第8話は、止まっていた時計の針が動き出すような回だった。狗飼錐(平祐奈さん)が声と記憶で“カッパ男”の正体に迫る瞬間、そして第1話の「親子連れ」が実は犯人の初登場だったとつながる伏線回収。見てるこっちの記憶まで掘り起こされる感じで、タイムラインの「1話に戻りたい!」って声に完全同意した。
錐(平祐奈さん)の復帰はまだ遠く、それでも歩き続ける
刺傷事件から一命を取り留めた錐(平祐奈さん)は、まだ復職できないまま休養を続けている。でもただ休んでいたわけじゃない。桔梗(原ふき子さん)、雅人(福山翔大さん)に支えられながら、9年分の児童失踪案件を独りで読み込み続ける姿が描かれた。
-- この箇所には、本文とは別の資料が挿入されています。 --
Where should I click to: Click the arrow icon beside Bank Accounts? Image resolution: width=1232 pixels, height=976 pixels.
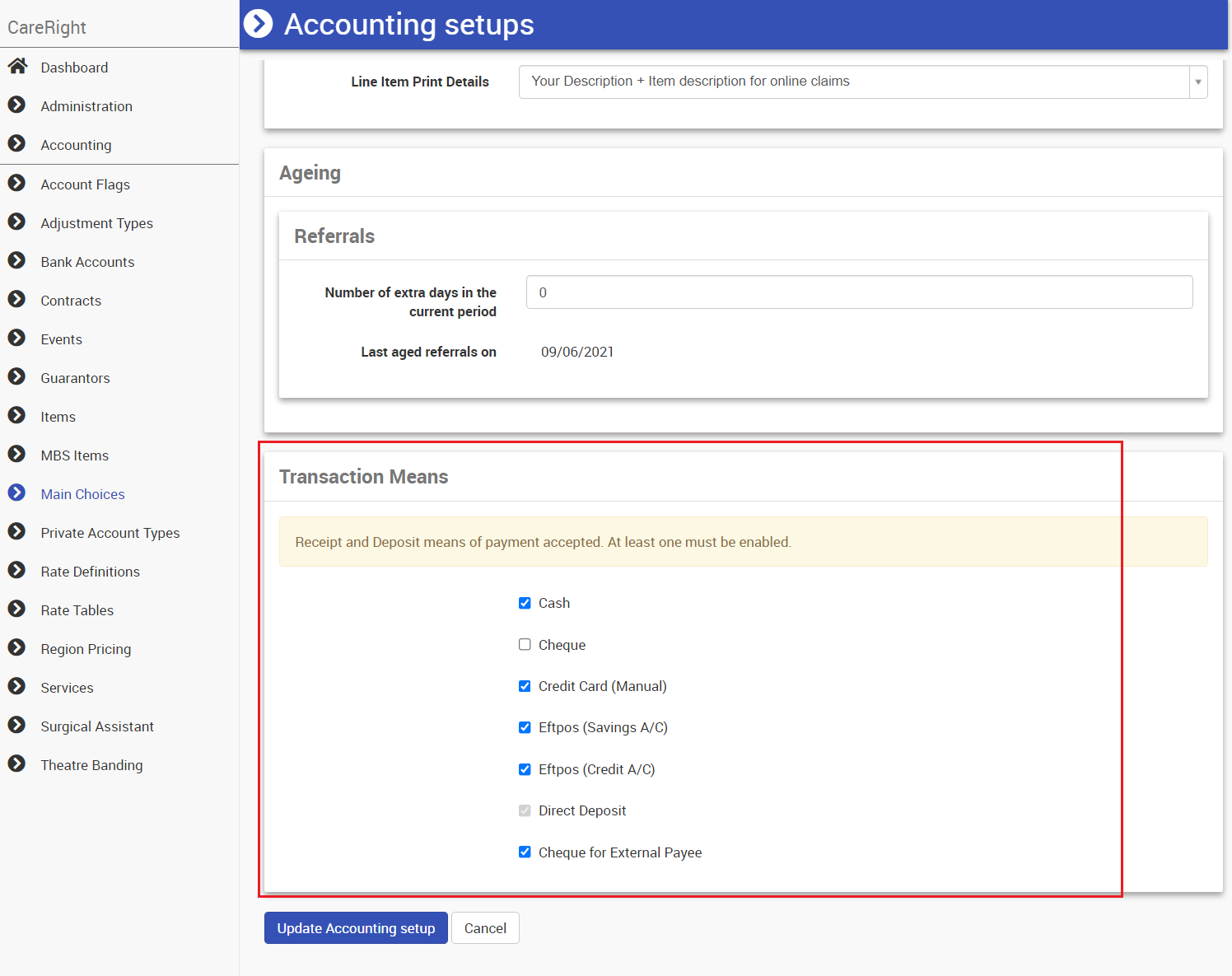[16, 260]
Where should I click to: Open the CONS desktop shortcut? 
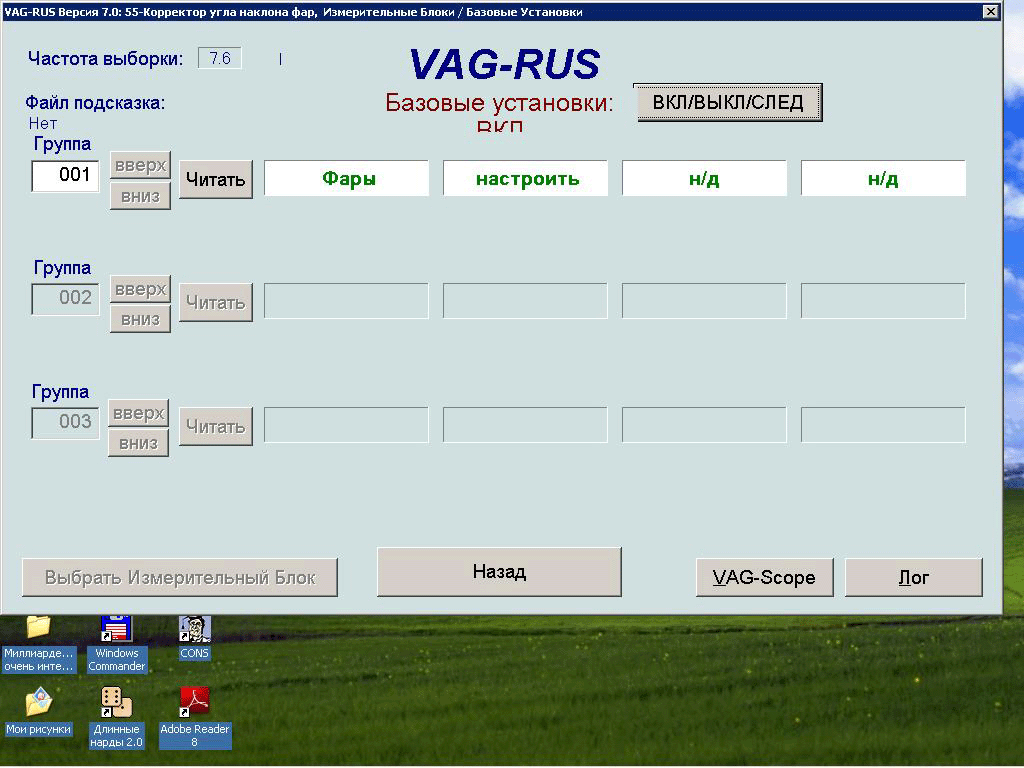point(194,630)
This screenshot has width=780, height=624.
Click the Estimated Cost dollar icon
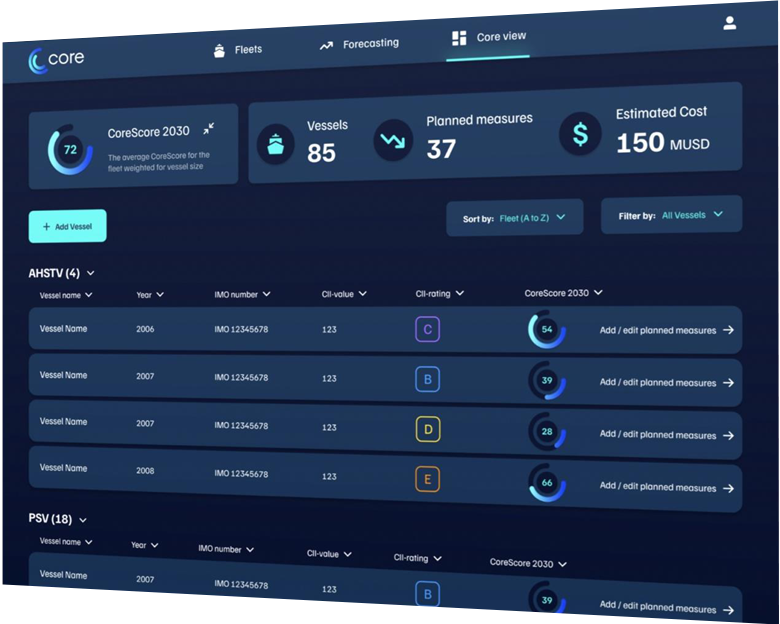579,133
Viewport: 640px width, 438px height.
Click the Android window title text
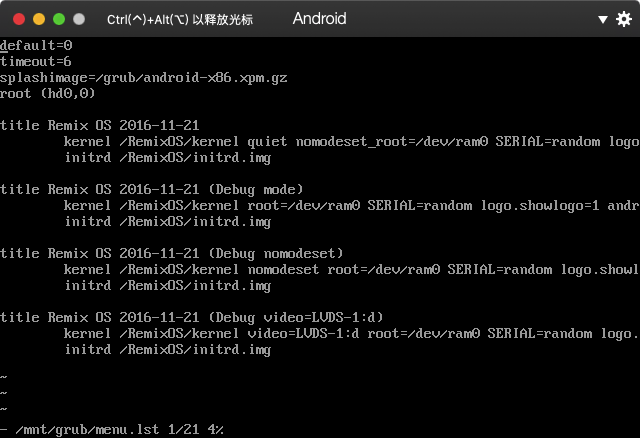pyautogui.click(x=319, y=19)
相貌失認という欠落を抱えつつも、自分の武器で戦おうとする意志が強烈に伝わってきて、見てるだけで胸が締めつけられた。
解体された〈みかん部屋〉と理不尽な別れ
未解決事案総合対策管理室、通称〈みかん部屋〉が解体される通達に呆然とする面々。室長の牛尾(梶原善さん)も打つ手なしで、豹頭(八村倫太郎さん)は交通課、小鳥遊(新川優愛さん)は総務課へ。それぞれバラバラに飛ばされるチームに、視聴者の中にも「胸が苦しい」「理不尽すぎる」と嘆く声が多かった。谷中児童殺人事件を抱えたまま分断される空気は、錐と猿渡(丸山隆平さん)の無念と重なり、余韻が重く残った。
動物図鑑がつなぐ記憶の断片
錐(平祐奈さん)が資料からたどり着いたのは、一冊の動物図鑑。それは猿渡(丸山隆平さん)が過去にすれ違った親子連れが持っていたもの。男の子・江守聖也が抱えていた図鑑が、のちに彼の死へつながるなんて、鳥肌が立った。錐の“顔じゃなく声や歩幅を記憶する”特性が、ただの弱点じゃなく、事件を動かす鍵になるのが震えるほどカッコよかった。
1話の断片が“犯人の影”へ書き換わる
冒頭の何気ないワンカットだった「親子連れ」が、実は“カッパ男”の初登場だったと判明。編集も巧みで、ノイズ混じりの音や揺れる視界が記憶の曖昧さを表しつつ、観ている自分たちの記憶も呼び起こす。普通の風景が一転して“犯人の影”に変わる瞬間、ドラマと自分の頭の中がリンクしていく感じがたまらなかった。SNSでも「声で追う推理が痺れる」って感想が飛び交ったのも頷ける。
猿渡(丸山隆平さん)と雅人(福山翔大さん)の悔恨
猿渡(丸山隆平さん)が「錐を守れなかった」と抱える自責や、雅人(福山翔大さん)のやり場のない思いも丁寧に描かれてた。約束を守れなかった悔しさや、仲間を信じたいのにバラバラにされる現実。アクションや推理だけじゃなく、キャラの心情にぐっと迫る描写が多くて「胸が締めつけられた」と共感の声が多かったのも納得。サスペンスなのにヒューマンドラマとしての深さもあるのが、この作品の魅力だと改めて感じた。
まとめ
第8話は、錐(平祐奈さん)が欠落を武器に変える核心を見せ、1話の伏線を回収する震える展開だった。和やかさの裏に理不尽なチーム解体や悔恨が交差して、感情の揺さぶりが止まらなかった。次の“カッパ男”との遭遇が決着になると予告されたような回で、クライマックスへの期待が一気に高まった。もう一度1話から見返したくなる、余韻たっぷりのエピソードだった。